Housing starts, permits pop in April; Multifamily leads the way
* Overall housing starts came in at a seasonally adjusted annual rate of 1.032 million last month, up 8.2% from an upwardly revised 954,000 in March (previously reported as 947,000). Starts were down 30.5% from 1.485 million in April 2007, but well above forecasts for a reading of 939,000.
* Building permit issuance also popped -- 4.9% to 978,000 units from an upwardly revised 932,000 in March (previously reported as 927,000). That's still down 32.9% from the year-earlier reading of 1.457 million, but above the average forecast of 978,000.
* Breaking it down by property type, single-family starts were down 1.7% to 692,000 from 704,000. But multifamily starts rose 36% to 340,000 from 250,000. Single-family permitting activity increased 4% to 646,000 from 621,000, while multifamily permitting climbed 6.8% to 332,000 from 311,000.
* Regionally, starts fell 12.8% in the Northeast. But they rose 24.4% in the Midwest, increased 3.6% in the South and rose 18.5% in the West. Permits dipped 1.8% in both the Northeast and the South. But they climbed 11.9% in the West and 27% in the Midwest.
My favorite weatherman forecast is "a mixed bag of clouds and sun." Not sure why, I just find it catchy.

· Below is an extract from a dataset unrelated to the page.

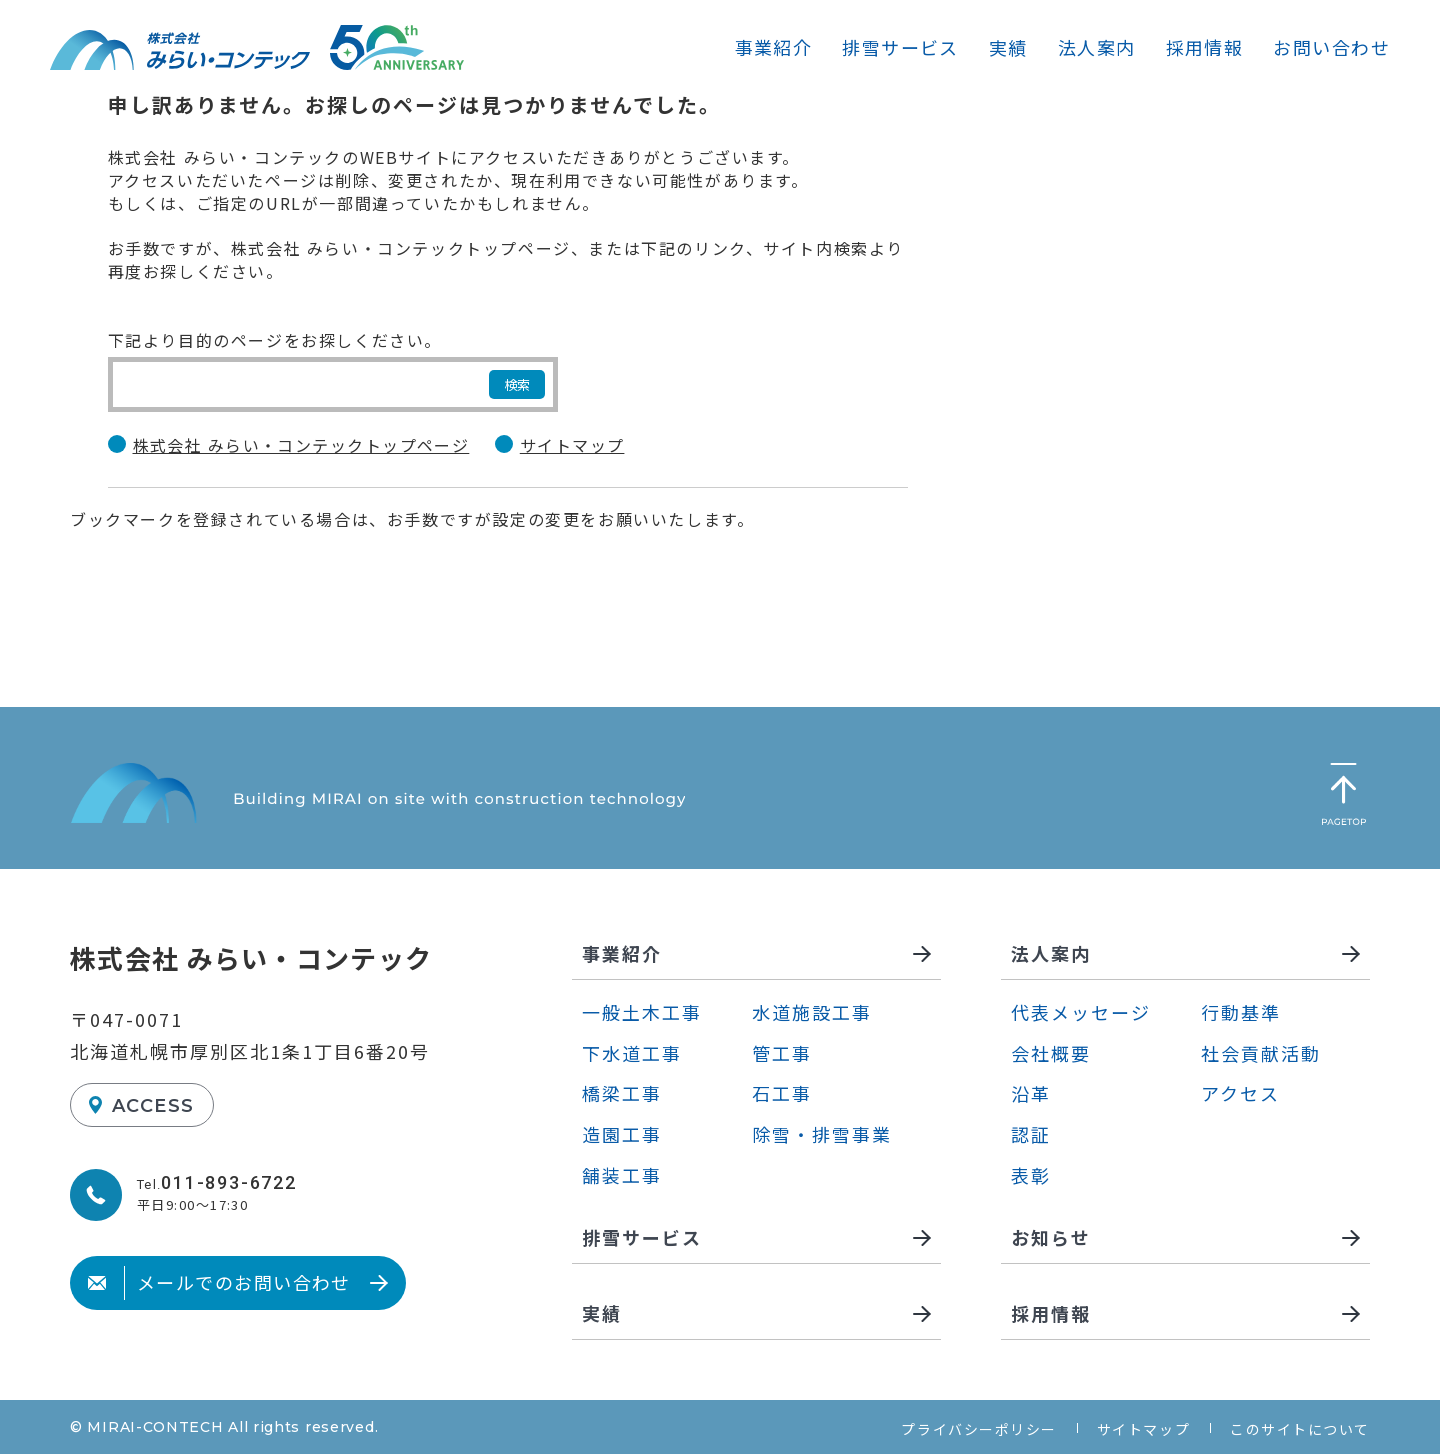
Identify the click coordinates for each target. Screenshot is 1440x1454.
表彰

And frankly, that's how I'd describe the latest housing numbers. On the one hand, housing construction rebounded from extremely depressed levels in March. On the other hand, the activity was driven by the volatile multifamily category. To give you an idea of how much multifamily starts jump around, consider the month-over-month changes reported during the last several months ...
Get the picture?
Meanwhile, single family starts are much less volatile and in that part of the market, the discouraging trend remains. One-family starts have now declined for 12 straight months in a row, leaving them at their lowest level since January 1991. The permitting data was a bit more encouraging, with both single-family and multi-family permit issuance rising last month. The key question is whether the pop in activity is sustainable.
We also can't lose sight of the demand side of the "supply and demand" equation. The news isn't all that encouraging there. While deeply discounted homes and REO super-bargains are moving, existing home sellers and home builders are still having a tough time clearing out inventory. That's the story told by the NAHB figures yesterday, which showed current sales activity slumping to a fresh low and buyer traffic waning.